Records provided>
=======

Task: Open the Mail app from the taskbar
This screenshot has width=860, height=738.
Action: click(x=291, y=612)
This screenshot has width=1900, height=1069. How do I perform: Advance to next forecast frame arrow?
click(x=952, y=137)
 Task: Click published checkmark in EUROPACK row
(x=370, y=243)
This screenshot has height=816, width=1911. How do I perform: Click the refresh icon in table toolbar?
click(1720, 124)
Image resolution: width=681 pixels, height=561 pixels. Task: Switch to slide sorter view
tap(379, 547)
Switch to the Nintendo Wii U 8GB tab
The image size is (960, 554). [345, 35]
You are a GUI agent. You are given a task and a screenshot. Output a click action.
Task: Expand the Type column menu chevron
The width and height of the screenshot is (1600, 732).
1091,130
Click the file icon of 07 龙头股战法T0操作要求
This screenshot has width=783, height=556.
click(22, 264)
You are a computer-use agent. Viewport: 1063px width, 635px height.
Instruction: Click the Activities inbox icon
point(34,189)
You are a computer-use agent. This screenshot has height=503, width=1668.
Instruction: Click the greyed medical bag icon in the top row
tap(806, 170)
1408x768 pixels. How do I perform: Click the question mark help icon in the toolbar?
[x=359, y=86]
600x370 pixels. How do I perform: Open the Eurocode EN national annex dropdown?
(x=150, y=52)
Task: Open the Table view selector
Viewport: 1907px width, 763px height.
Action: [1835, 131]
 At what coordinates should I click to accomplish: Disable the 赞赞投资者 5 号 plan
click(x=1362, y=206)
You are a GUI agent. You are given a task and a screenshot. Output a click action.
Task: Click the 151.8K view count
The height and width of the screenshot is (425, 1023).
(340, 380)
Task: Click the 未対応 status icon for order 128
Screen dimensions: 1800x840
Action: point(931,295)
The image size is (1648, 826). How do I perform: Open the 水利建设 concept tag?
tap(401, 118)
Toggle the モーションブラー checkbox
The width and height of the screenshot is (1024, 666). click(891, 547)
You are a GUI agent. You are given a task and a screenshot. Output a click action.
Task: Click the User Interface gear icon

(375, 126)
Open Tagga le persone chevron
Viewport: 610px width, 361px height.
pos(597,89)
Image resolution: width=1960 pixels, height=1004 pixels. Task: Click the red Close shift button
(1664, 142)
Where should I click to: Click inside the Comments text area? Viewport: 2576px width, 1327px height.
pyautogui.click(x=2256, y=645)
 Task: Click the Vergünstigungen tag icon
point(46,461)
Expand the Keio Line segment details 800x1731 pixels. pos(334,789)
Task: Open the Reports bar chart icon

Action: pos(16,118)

=======

The problem> Output each line of the listing above that has "computer".

Response to the task>
You are a computer-use agent. Viewport: 1063px width, 635px height.
You are a computer-use agent. This screenshot has height=503, width=1668.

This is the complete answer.